Whether his players got the message will be revealed tomorrow afternoon at Staple Center, where they face the Kings in a matinee matchup. The Kings are the only team Boudreau has faced more than once that he has yet to beat. (They're also his former employer.)
The lines were the same as yesterday. And, as Boudreau promised, the majority of today's workout was dedicated to polishing up the power play, which went 0 for 4 against the Sharks and is 4 for 21 in the past six games.
Boudreau implemented three units: Brooks Laich, Alex Ovechkin and Alexander Semin up front with Brendan Morrison and Mike Green on the points; Tomas Fleischmann, Mike Knuble and Nicklas Backstrom as forwards and Green and Tom Poti on the points; and Fleischmann, Knuble and Backstrom up front with Poti and Ovechkin on the points.
Personnel, though, isn't the problem in Boudreau's mind.
"It's usually the same message," he said. "[The power play] rises to the top [of the league]. Then we get too cute, too cute and you have to keep reminding them. I relate everything to having children. You tell them, they do it for a little while, they're good at it, then they forget about it. And the next thing their room is a mess and you have to get on them again."

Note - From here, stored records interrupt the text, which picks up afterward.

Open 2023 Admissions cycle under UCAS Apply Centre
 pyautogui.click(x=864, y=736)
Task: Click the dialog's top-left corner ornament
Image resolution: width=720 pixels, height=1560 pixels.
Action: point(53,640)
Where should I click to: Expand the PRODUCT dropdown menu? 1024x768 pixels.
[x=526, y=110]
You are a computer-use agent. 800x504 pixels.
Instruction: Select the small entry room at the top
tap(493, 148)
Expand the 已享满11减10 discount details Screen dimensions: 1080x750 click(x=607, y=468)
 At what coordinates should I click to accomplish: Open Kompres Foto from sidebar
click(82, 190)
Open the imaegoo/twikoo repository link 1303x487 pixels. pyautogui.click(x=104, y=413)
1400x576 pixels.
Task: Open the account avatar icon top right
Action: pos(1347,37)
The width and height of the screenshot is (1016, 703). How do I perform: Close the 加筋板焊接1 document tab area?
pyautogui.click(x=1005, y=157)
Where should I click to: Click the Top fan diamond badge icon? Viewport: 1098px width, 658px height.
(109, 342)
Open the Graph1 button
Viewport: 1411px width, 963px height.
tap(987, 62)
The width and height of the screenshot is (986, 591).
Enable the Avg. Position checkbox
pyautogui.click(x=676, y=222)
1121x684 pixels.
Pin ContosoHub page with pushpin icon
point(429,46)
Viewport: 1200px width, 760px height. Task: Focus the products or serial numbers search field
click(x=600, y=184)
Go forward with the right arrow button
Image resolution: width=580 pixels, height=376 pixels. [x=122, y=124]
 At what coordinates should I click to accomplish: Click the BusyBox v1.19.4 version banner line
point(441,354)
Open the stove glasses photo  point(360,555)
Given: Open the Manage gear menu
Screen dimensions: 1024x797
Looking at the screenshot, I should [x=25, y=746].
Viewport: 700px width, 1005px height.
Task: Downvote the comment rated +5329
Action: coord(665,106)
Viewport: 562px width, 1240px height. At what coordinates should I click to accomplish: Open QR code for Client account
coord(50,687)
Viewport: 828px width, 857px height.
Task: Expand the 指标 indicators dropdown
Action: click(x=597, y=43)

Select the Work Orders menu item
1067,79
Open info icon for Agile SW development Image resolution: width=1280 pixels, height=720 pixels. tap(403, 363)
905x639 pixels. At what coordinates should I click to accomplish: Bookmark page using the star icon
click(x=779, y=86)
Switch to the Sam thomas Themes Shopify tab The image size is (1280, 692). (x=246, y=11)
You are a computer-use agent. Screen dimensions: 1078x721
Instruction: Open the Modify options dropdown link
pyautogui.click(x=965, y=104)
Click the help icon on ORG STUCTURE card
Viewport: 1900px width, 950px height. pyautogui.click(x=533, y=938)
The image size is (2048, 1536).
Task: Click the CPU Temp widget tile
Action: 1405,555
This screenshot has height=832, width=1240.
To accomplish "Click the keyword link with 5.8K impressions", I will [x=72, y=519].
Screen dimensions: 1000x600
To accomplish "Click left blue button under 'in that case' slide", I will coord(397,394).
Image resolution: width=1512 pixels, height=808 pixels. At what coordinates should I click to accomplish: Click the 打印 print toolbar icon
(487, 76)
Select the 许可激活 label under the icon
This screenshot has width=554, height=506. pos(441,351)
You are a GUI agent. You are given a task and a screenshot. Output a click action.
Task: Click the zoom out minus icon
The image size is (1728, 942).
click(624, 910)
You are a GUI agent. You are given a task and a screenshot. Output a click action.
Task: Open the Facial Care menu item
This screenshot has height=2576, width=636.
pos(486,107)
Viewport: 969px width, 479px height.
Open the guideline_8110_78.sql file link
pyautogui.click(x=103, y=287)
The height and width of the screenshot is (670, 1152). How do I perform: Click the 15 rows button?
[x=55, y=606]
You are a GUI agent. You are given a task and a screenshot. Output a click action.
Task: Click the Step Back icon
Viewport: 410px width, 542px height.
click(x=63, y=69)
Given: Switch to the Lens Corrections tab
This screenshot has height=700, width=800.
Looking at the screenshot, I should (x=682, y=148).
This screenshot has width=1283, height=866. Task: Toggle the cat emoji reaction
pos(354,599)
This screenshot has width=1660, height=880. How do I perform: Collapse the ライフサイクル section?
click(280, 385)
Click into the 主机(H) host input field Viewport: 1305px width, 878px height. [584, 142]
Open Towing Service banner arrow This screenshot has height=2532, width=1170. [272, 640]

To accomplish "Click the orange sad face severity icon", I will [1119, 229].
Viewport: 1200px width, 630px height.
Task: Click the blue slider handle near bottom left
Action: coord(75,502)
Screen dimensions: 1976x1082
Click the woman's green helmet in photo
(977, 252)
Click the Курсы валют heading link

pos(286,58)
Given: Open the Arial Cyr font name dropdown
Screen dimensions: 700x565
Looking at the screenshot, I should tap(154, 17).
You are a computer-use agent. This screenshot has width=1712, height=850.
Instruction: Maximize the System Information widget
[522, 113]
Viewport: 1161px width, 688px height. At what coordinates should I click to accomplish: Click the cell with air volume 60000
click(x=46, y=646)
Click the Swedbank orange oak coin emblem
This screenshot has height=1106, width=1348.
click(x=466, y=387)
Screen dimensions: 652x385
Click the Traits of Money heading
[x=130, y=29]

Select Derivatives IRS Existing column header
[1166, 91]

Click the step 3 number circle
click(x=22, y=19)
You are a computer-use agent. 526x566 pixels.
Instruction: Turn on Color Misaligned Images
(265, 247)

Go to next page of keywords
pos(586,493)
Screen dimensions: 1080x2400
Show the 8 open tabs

"We've got good players," he added. "[The power play] has been in the top five all year. We don't need new personnel; we just need them to do the job better."
Knuble said: "At times, when you have guys with a ton of skill, the tendency is to use that skill. But that's not always best way. Sometimes making an aerial pass over a stick or two, when you can be safer and get off a shot, that's better than putting the puck up for grabs because it can get knocked down."
Boudreau also had the players work 2-on-1s and breakaways. Usually when a coach does that, it's meant as a confidence builder for the shooters, since they're supposed to score.
Before practice, Boudreau had the players sit through a lengthy video session. The focus, he said, was the team's sloppy play in the neutral zone and defensive zone recently. The Caps yielded 11 goals in the past two contests and also permitted way too many odd man rushes.
"Defensive zone is really important, but it's also simple," Boudreau said. "It's about being committed to blocking out, blocking shots, moving your legs and outworking the opposition. We showed a lot of goals from the last two games where we just weren't outworking the opposition. And when you're not outworking the opposition, you're going to get scored on. That was the key. Sometimes you lose that and you have to find a way to get it back. We don't want it to spin out of control."
On San Jose's "first good [scoring chance], [Eric] Fehr was out to lunch on it," Boudreau added. "On those kind of things, it's the gaps between our forwards and their defense or our forwards and their forwards. When the [gaps are] good, we're good and we allow 18 to 25 shots. When they're not good, they get over 30 shots."
Fehr, it seems, has found his way into Boudreau's doghouse. The big winger has been dropped to the fourth line with grinders Quintin Laing, David Steckel and Boyd Gordon. One of those four forwards could find themselves as a healthy scratch tomorrow.